I've been watching Google's Android project with interest to see if (unlike so many other Google projects) it will actually amount to something. It's still very early in the game, but everything I'm seeing tells me that Android is about to become one of the top stories in tech for 2009. Here are some of the dots I'm connecting - let me know if you see a different pattern than I do in this data:
  • Successful launch of T-Mobile G1 - Despite what most reviewers describe as pretty clunky hardware, T-Mobile shipped an estimated 1MM G1's (the first-ever Android-powered mobile handset) in 4Q08. Hardware aside, software reviews of the first-rev Android operating system were positive to glowing.

  • First "indie" Android phone appears - Just weeks after T-Mobile started accepting orders for the G1, Kogan (an Australian company) announced the first "unlocked" Android phone, the Agora. To me this was early evidence that Android (the only free, open source smartphone operating system) will spur device innovation of a quality sufficient to challenge Apple and RIM.

  • Mobile heavyweights sign on to Open Handset Alliance - Not long after the Kogan announcement, 14 new members (including Toshiba, Sony Ericsson and Vodafone) piled into this Android working group, signaling a shift toward market acceptance of the platform by the wireless establishment.

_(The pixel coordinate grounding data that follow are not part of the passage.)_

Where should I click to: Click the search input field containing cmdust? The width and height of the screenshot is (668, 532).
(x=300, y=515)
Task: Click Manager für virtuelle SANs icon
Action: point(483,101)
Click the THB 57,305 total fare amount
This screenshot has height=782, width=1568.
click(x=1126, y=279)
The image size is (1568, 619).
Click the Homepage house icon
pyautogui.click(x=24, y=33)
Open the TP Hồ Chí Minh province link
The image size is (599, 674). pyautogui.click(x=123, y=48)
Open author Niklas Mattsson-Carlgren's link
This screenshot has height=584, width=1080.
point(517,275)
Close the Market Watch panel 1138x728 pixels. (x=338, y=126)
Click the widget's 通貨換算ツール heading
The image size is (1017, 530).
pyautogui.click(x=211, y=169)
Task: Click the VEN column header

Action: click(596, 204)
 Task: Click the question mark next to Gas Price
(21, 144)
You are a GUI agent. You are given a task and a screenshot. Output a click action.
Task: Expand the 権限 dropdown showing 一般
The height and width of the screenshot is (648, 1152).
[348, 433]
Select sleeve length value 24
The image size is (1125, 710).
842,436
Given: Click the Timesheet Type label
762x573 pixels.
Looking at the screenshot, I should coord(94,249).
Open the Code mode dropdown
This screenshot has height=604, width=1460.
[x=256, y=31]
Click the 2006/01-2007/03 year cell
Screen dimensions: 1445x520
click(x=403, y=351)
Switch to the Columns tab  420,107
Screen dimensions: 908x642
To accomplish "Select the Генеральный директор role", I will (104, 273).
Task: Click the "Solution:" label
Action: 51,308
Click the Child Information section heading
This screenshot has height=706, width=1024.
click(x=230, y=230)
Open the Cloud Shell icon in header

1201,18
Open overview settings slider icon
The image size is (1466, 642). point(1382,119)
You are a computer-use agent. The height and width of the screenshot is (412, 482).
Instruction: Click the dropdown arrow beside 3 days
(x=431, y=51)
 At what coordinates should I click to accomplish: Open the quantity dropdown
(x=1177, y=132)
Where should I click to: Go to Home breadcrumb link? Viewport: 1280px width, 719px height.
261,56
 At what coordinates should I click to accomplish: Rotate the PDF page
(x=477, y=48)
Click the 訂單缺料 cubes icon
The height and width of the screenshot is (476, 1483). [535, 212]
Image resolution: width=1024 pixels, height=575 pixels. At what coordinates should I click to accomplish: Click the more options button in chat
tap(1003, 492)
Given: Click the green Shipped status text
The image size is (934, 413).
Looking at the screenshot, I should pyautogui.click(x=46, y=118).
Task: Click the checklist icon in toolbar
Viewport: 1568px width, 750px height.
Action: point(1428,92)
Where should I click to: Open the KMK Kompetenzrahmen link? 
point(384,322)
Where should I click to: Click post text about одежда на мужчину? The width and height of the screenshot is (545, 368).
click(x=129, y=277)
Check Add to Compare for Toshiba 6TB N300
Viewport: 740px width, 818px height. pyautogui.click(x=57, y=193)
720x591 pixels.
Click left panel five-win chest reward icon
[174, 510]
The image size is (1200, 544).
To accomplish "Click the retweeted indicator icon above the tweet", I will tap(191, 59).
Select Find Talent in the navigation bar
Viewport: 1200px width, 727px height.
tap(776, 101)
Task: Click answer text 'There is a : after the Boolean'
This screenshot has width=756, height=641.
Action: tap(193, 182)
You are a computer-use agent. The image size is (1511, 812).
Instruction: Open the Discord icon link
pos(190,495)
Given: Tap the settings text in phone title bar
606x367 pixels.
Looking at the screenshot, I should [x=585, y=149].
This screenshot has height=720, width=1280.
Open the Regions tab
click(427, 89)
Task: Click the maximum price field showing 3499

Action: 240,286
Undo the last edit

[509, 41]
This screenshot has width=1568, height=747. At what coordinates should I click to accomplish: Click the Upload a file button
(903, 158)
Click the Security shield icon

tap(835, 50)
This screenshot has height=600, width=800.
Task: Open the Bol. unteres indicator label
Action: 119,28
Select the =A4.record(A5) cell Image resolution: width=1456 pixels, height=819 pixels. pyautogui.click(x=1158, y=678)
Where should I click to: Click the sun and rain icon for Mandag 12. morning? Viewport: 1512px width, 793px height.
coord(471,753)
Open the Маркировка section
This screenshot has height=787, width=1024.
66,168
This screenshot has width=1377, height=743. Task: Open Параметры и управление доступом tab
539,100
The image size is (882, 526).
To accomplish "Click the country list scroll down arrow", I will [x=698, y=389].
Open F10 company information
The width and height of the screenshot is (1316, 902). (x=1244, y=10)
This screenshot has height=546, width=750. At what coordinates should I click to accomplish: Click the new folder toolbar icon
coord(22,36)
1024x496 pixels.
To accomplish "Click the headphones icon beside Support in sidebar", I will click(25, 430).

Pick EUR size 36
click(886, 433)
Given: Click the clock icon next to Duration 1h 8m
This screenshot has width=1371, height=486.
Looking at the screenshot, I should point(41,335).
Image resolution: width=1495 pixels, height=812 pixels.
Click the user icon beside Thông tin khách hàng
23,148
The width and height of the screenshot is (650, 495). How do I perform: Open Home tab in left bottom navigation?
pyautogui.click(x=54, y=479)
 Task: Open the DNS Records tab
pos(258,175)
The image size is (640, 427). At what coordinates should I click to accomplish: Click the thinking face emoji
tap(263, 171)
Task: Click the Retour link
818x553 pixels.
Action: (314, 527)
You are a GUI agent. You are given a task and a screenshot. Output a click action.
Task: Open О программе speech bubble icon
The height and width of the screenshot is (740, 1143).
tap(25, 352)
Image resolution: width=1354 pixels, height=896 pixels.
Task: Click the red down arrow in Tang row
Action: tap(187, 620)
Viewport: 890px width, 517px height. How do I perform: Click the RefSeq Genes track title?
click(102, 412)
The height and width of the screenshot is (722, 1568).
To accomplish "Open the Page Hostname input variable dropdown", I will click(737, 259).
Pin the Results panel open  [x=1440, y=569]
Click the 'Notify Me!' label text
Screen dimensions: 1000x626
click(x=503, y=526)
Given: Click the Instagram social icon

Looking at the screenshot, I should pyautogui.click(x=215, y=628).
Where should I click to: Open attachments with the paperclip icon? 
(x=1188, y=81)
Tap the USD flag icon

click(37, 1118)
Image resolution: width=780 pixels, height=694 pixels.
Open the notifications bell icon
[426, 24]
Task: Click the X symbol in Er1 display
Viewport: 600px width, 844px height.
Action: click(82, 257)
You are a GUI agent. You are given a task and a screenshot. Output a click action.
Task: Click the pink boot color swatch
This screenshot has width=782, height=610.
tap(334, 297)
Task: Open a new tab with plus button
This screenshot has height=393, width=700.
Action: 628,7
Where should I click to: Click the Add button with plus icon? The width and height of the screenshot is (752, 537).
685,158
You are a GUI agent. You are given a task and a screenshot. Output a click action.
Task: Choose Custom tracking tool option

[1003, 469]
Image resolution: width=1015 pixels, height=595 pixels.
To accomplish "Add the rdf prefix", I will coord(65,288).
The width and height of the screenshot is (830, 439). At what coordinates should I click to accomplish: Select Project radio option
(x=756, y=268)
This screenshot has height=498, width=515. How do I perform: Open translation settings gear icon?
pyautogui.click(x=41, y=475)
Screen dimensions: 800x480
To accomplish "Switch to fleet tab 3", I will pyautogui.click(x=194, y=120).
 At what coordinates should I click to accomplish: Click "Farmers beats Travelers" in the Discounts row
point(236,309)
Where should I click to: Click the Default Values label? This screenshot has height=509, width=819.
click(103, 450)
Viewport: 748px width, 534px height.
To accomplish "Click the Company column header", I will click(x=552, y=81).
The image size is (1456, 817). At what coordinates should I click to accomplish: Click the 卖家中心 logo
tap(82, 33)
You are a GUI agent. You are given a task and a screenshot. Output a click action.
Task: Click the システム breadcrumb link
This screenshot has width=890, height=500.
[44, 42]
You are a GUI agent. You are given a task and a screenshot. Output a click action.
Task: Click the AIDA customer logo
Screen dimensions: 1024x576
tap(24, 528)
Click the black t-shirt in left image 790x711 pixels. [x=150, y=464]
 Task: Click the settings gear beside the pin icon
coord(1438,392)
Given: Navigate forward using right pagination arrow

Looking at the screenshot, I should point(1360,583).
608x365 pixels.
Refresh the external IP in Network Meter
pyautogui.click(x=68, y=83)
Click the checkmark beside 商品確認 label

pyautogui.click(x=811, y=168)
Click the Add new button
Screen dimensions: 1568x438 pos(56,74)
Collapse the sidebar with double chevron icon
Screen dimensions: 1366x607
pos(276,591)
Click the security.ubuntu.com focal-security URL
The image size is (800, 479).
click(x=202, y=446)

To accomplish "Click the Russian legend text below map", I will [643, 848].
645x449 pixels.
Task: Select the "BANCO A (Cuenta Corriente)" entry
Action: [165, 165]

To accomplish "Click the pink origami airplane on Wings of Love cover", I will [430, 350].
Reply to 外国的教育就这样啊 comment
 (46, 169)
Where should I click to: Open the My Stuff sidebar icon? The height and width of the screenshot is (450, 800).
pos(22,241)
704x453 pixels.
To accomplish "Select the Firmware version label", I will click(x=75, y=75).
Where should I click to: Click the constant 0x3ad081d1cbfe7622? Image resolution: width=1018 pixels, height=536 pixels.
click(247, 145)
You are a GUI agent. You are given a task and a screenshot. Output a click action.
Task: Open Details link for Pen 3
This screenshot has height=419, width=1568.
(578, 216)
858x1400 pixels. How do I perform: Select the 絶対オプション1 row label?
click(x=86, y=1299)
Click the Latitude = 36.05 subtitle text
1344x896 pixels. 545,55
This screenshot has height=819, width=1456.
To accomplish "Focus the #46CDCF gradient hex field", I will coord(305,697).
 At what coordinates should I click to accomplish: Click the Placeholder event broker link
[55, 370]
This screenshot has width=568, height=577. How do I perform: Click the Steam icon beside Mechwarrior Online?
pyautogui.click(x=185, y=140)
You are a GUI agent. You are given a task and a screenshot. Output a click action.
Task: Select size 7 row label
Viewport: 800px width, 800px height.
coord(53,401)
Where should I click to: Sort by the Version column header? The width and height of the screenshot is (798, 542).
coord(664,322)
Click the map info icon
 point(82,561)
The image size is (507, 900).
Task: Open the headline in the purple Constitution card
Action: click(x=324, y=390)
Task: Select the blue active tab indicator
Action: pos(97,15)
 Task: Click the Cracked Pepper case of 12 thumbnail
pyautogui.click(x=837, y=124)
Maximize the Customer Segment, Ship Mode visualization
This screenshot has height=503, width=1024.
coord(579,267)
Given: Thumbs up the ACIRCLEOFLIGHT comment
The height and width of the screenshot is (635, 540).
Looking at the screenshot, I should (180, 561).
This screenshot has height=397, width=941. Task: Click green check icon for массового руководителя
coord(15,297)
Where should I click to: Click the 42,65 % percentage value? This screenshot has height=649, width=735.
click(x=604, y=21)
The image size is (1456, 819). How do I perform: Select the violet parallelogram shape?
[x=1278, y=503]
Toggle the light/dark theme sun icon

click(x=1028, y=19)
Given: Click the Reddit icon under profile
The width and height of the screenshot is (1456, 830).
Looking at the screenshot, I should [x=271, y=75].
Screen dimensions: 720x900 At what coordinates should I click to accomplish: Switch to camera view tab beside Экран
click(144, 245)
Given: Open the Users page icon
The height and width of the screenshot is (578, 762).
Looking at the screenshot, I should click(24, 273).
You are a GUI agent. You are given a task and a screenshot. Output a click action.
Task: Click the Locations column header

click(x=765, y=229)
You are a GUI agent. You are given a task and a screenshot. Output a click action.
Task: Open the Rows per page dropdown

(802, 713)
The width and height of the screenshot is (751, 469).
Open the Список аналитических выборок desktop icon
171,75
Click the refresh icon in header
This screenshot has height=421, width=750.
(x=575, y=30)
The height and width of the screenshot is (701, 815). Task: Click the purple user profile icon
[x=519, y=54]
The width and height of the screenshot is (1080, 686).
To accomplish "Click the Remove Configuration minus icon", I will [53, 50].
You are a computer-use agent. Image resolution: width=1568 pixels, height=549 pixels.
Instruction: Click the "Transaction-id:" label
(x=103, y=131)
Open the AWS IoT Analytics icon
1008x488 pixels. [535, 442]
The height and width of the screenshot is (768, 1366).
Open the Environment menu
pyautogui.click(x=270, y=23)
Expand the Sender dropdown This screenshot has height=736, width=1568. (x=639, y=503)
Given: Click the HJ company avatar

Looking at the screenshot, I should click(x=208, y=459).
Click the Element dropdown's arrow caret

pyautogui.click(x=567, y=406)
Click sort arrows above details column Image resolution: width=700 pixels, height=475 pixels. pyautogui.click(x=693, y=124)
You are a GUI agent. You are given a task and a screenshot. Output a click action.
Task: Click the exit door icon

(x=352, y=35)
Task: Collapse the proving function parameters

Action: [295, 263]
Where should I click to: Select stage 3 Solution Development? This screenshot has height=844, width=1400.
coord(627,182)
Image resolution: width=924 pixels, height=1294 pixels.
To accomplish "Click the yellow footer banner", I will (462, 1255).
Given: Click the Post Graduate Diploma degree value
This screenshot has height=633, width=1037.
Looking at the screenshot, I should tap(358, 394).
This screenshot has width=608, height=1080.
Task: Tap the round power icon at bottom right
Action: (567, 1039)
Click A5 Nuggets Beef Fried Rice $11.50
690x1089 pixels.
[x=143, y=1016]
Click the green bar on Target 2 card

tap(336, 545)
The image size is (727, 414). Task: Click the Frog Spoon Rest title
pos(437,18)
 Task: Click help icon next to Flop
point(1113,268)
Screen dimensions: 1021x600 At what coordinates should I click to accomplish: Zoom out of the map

  • VentureBeat ports Android to a netbook (in about 4 hours) - Google talks about Android as a smartphone OS, but this non-commercial demo shows how readily the OS can be adapted to the fastest-growing segment of the PC market. And as ZDNet points out in a related story, Google plans to retain 30% of all revenues from Android Market app sales, a revenue line that could get big fast if Android takes off.
Of course the leading indicator for any Android prediction is the runaway success of Apple's iPhone and App Store. Apple has built an amazing product and created a powerful ecosystem of independent developers, and I'm not sure any device will ever match the seamless and elegant experience of the iPhone. But Apple's strategy of vertical integration, unilateral control and premium pricing leave a gaping hole in the market for Google's Android strategy to run right through.

Consumers around the world love the smartphone experience, but only the very top slice of the market can afford Apple's version of that dream. In the great depression of 2009-10, Google's free, open and device-agnostic (i.e., Netbook-friendly) offering looks like a very smart bet indeed.